The New Zealand Government is under renewed pressure due to unsustainable house prices and relentless property growth during uncertain times. With house prices forecast to rise 15% next year alone, Prime Minister Jacinda Ardern has been forced to defend her policies from all sides. The Reserve Bank of New Zealand (RBNZ) expects house price inflation to reach 9.6% for the year, and Kiwibank economists say the housing market is not consistent with an economy in the midst of a 100-year recession. While answers seem hard to come by, high-risk investor lending and cheap no-strings funding for banks seem unlikely to help.
According to Kiwibank senior economist Jeremy Couchman, double-digit price gains during the worst recession in 100 years "just don’t pass the sniff test". Kiwibank economists are no longer expecting a correction in New Zealand's house prices, with prices set to rise for the remainder of this year and the entirety of 2021. Credit growth among higher risk borrowers is accelerating, and the Reserve Bank has announced $28 billion in cheap funding for banks in an effort to stimulate the economy. While stimulus is definitely needed during a global pandemic, the surprising rate of credit growth since the end of lockdown may demand more creative solutions.
According to Mr Couchman, "A circuit breaker is needed, and the [Reserve Bank] has delivered with the likely reinstatement of LVR restrictions. Although to be clear, the RBNZ is not focused on house prices, but heading off a surge in high-risk lending." The strength of the housing market has caught many people off guard, with record low mortgage rates, the removal of LVR restrictions, and the sharp reduction of listed property leading to renewed and largely unwelcomed housing pressures.

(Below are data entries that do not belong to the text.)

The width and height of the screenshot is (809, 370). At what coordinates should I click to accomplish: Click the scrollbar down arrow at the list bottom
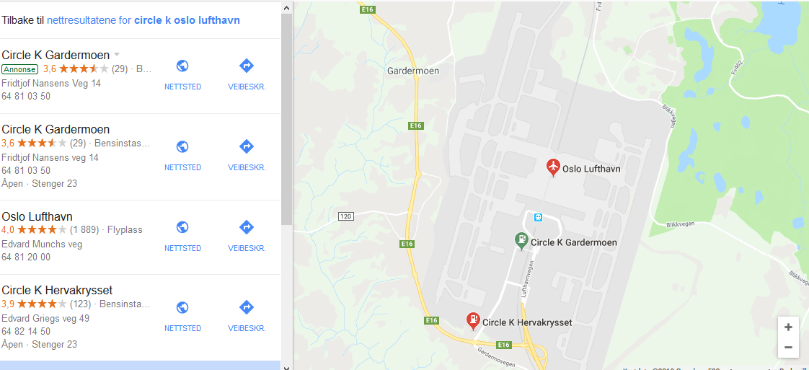pos(287,367)
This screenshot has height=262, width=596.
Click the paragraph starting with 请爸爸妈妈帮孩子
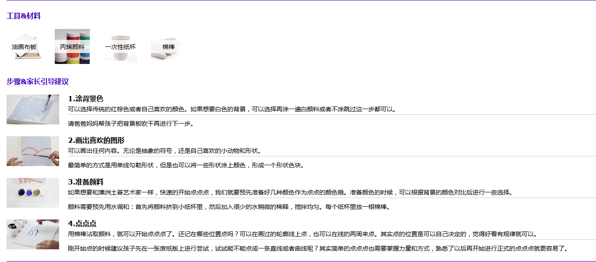pos(130,124)
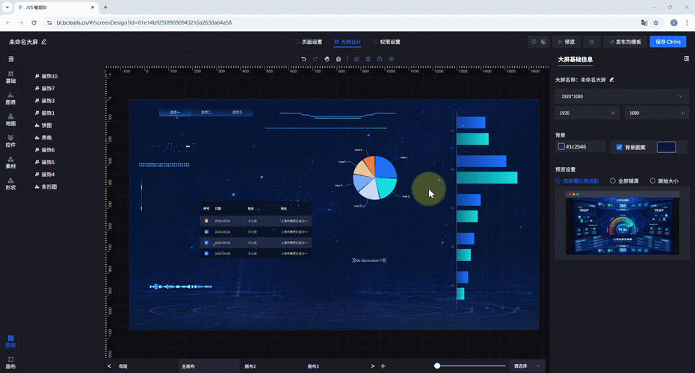Select the 形状 (Shapes) sidebar icon

pyautogui.click(x=10, y=184)
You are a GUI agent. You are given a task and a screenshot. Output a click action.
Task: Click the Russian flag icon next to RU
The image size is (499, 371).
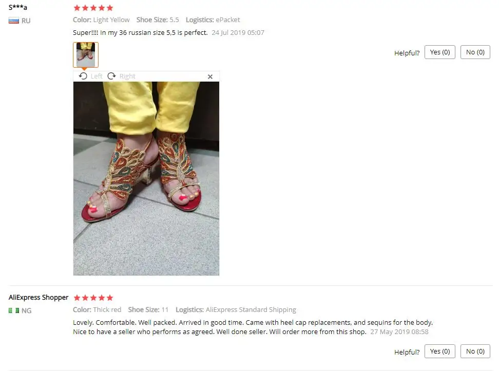pos(14,21)
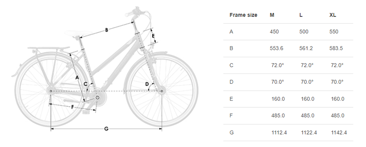Select the 'XL' frame size column header
The image size is (366, 147).
coord(333,15)
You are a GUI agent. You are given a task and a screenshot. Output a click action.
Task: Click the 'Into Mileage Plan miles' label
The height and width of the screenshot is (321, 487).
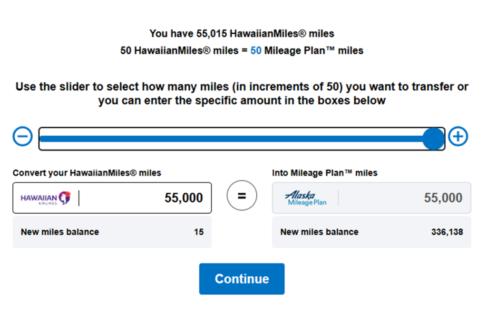[324, 173]
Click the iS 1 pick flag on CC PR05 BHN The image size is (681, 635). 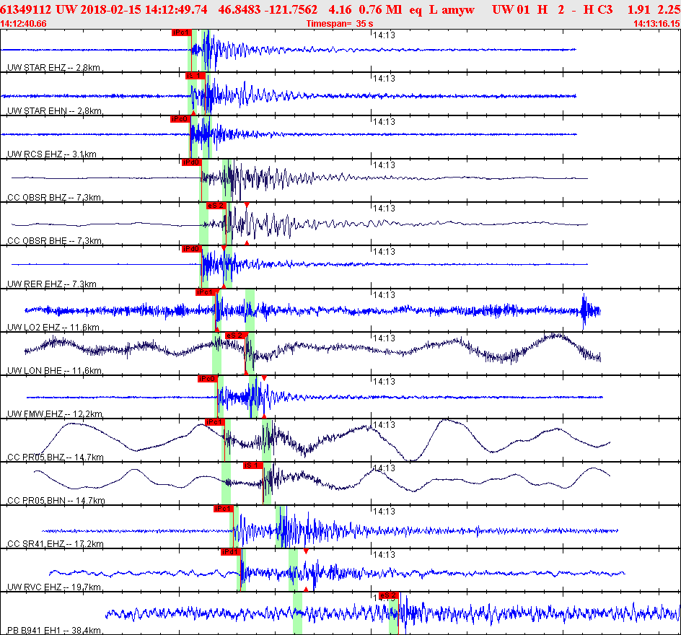point(251,466)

Prime Minister Jacinda Ardern has been attacked, in part, for decisions that seem out of her control. For example, the Reserve Bank plans to create an additional $28 billion of cheap funding for banks to encourage lending, with the no-strings nature of the funding leading the National Party’s shadow treasurer, Andrew Bayly, to say it would put additional pressure on house prices. Migration and housing supply issues are also placing additional pressures on the market, as New Zealand citizens return home to an already heated market in a low interest rate environment.

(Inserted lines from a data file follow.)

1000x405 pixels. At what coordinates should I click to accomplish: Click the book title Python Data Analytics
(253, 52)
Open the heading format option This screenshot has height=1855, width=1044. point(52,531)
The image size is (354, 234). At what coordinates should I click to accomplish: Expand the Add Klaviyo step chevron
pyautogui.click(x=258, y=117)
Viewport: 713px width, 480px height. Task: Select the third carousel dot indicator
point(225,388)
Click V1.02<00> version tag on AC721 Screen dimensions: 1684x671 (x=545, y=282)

According to the Prime Minister, RBNZ intervention is unlikely to help and inconsistent with national standards: “That seems a significant departure for a political party in New Zealand to move away from what has been the long-term consensus around the separation between politicians and the Reserve Bank... There is a very good reason why we have those separations. We learned some hard lessons as a country several decades ago.” While the central bank has plans to restate the high loan to value ratio (LVR) lending limits that were removed in May, underlying market supply also needs to be addressed, along with surrounding structural and regulatory issues.